══ Data for this task

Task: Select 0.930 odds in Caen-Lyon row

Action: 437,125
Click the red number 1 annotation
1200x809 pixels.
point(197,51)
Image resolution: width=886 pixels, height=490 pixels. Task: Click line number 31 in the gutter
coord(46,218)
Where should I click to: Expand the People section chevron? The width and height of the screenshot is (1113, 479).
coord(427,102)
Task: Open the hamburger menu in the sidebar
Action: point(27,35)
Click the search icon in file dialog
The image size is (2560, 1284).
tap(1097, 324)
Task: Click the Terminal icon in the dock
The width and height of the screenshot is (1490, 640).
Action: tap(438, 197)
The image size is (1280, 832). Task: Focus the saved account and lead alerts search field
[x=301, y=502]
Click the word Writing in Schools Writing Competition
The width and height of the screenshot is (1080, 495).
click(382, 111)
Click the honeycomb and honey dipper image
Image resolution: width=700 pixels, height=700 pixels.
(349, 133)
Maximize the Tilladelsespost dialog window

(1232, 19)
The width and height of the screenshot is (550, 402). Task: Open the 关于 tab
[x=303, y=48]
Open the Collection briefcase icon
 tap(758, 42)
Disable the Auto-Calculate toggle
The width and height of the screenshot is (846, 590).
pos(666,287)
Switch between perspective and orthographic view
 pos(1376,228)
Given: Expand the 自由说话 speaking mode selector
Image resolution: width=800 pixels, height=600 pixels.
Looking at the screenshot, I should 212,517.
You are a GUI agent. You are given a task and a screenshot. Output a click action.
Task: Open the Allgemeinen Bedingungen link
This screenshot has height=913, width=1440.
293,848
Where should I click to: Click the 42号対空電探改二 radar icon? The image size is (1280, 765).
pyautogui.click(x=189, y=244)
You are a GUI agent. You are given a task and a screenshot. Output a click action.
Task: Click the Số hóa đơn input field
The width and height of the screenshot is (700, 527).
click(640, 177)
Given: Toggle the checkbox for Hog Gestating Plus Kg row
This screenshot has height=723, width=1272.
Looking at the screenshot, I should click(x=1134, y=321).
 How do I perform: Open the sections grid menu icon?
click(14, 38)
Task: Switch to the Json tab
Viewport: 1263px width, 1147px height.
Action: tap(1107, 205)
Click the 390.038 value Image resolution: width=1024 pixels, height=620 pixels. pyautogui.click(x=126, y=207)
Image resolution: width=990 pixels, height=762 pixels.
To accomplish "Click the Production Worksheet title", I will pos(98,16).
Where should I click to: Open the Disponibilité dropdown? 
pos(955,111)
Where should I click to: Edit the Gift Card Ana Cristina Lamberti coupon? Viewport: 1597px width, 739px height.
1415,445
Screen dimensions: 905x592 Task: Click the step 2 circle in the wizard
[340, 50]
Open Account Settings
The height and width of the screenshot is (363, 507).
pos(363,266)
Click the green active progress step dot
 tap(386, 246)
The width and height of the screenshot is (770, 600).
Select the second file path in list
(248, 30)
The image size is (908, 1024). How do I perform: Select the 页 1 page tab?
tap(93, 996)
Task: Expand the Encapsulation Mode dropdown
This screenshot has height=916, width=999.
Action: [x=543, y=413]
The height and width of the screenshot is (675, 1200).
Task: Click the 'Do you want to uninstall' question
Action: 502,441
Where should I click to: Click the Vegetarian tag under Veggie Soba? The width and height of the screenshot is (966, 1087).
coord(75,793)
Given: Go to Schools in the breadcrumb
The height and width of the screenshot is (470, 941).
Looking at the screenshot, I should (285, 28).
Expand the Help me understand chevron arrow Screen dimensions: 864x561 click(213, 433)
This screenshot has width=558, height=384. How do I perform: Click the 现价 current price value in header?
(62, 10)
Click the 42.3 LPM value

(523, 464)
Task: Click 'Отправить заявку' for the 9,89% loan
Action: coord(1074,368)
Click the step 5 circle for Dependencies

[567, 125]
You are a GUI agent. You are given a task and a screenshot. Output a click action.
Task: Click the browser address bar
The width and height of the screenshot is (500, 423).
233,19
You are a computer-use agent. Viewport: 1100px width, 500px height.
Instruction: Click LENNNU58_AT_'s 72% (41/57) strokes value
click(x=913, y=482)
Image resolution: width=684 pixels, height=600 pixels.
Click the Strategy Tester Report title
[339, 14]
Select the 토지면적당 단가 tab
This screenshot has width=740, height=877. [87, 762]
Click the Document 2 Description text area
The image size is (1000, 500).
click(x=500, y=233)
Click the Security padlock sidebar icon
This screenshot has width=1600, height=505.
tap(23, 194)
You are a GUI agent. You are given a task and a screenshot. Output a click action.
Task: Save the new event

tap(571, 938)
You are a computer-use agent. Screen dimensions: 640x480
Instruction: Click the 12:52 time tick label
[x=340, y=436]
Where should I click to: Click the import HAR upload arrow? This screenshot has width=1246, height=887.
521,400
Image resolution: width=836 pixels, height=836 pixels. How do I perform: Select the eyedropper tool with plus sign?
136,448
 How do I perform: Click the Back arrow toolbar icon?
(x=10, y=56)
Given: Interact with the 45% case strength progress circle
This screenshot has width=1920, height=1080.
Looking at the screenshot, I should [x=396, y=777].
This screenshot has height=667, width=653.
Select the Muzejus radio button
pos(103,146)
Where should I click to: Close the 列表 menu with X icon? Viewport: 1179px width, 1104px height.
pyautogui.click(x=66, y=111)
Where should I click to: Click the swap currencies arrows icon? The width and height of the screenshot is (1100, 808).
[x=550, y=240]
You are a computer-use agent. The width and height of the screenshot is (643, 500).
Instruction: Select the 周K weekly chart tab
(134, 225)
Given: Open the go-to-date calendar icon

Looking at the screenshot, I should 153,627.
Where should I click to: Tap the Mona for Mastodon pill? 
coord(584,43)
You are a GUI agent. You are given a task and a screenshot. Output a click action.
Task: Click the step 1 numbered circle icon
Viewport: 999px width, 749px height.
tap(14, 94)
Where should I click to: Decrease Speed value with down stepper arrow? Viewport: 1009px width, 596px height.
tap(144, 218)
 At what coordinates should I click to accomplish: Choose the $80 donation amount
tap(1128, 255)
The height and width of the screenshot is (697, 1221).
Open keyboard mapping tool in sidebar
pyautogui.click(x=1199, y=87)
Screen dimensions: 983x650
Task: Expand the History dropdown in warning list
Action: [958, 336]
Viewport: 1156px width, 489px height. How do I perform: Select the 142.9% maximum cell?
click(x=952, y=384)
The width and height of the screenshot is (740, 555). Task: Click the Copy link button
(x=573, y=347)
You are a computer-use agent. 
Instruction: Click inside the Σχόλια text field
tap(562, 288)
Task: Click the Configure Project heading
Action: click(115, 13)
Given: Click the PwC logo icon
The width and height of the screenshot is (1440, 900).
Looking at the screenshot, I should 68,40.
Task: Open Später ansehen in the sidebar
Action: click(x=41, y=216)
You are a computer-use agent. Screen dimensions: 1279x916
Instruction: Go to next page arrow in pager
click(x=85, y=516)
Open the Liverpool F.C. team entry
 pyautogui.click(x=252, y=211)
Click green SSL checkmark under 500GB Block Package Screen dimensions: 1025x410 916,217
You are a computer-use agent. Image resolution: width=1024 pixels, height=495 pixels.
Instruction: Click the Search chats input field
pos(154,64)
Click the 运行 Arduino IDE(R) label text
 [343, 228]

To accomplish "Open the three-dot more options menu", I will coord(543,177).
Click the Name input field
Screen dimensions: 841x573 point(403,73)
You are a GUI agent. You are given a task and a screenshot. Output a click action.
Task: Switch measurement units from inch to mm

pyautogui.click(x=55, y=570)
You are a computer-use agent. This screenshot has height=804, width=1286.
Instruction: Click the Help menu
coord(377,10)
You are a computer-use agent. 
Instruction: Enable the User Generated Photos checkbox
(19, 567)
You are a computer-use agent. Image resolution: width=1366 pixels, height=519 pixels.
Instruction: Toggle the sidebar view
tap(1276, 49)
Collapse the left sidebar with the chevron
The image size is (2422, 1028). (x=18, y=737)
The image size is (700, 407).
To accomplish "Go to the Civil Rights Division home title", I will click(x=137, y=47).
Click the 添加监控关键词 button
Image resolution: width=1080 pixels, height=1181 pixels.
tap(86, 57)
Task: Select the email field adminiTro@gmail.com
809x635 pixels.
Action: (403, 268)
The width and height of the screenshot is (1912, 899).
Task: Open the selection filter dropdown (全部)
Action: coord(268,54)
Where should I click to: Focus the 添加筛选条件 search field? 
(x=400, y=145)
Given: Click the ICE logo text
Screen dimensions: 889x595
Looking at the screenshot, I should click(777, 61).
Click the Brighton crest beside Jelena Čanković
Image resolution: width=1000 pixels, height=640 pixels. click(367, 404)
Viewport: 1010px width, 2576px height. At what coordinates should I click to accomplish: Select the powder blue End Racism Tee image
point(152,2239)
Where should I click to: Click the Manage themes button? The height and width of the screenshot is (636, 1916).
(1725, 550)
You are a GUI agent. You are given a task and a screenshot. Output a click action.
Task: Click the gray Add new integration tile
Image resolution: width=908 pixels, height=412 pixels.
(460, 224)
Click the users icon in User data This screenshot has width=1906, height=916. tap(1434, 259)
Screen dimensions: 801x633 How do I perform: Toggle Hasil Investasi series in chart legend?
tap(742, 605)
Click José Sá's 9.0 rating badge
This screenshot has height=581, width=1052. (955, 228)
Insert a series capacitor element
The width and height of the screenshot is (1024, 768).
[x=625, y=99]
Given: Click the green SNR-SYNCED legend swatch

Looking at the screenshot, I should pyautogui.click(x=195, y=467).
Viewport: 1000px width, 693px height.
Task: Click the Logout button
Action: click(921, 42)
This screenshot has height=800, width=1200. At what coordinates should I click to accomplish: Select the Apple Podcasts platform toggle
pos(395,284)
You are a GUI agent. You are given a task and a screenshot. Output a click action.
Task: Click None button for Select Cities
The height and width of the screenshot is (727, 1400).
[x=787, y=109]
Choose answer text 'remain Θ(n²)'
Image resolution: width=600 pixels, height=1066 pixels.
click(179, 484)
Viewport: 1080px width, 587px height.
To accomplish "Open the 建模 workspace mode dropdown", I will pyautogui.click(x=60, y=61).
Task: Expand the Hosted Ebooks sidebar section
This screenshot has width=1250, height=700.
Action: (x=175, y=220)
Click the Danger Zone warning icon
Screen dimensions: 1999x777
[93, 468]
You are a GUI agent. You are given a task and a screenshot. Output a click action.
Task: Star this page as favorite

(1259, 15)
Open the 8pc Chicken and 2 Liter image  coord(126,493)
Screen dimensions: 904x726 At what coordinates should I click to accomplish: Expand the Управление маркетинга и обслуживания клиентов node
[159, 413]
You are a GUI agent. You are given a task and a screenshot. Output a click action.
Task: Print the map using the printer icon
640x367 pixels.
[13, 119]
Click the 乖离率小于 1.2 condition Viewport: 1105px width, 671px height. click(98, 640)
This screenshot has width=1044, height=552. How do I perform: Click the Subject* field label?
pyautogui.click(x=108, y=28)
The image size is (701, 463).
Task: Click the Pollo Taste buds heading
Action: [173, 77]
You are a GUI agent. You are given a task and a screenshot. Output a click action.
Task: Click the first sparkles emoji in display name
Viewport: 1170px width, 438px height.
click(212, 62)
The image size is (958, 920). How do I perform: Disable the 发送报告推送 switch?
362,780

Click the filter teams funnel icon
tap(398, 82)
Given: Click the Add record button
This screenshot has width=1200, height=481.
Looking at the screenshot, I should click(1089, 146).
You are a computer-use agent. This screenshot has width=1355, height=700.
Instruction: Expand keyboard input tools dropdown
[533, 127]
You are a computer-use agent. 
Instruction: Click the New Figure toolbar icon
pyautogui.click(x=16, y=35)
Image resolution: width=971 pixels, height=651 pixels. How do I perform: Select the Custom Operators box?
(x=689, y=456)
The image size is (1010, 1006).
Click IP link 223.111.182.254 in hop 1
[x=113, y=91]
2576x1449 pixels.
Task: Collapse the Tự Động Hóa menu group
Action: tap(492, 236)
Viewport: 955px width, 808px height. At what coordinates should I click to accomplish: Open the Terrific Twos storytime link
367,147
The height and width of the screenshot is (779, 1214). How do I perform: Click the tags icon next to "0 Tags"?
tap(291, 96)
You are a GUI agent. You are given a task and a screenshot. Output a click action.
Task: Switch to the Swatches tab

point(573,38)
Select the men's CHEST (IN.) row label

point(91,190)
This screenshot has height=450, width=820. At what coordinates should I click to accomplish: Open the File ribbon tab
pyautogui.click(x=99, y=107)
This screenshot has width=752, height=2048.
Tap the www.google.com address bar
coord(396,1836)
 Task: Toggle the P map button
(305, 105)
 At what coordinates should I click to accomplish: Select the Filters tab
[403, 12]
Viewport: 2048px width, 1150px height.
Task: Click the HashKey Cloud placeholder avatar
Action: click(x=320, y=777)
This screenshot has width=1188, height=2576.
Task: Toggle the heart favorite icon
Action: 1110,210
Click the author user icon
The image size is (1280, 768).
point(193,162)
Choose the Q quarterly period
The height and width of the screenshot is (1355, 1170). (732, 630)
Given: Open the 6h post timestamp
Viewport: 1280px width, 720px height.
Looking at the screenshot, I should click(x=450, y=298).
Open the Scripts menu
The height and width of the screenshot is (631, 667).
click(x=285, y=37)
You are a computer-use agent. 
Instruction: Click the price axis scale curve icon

════

* What is required
Exactly the lines from the one containing "This screenshot has height=450, width=820." to the final line of the data, both included, should be printed, and nothing more.

* Completed task
This screenshot has height=450, width=820. At what coordinates should I click to accomplish: Open the File ribbon tab
pyautogui.click(x=99, y=107)
This screenshot has width=752, height=2048.
Tap the www.google.com address bar
coord(396,1836)
 Task: Toggle the P map button
(305, 105)
 At what coordinates should I click to accomplish: Select the Filters tab
[403, 12]
Viewport: 2048px width, 1150px height.
Task: Click the HashKey Cloud placeholder avatar
Action: click(x=320, y=777)
This screenshot has width=1188, height=2576.
Task: Toggle the heart favorite icon
Action: 1110,210
Click the author user icon
The image size is (1280, 768).
point(193,162)
Choose the Q quarterly period
The height and width of the screenshot is (1355, 1170). (732, 630)
Given: Open the 6h post timestamp
Viewport: 1280px width, 720px height.
Looking at the screenshot, I should click(x=450, y=298).
Open the Scripts menu
The height and width of the screenshot is (631, 667).
click(x=285, y=37)
You are a computer-use agent. 
Instruction: Click the price axis scale curve icon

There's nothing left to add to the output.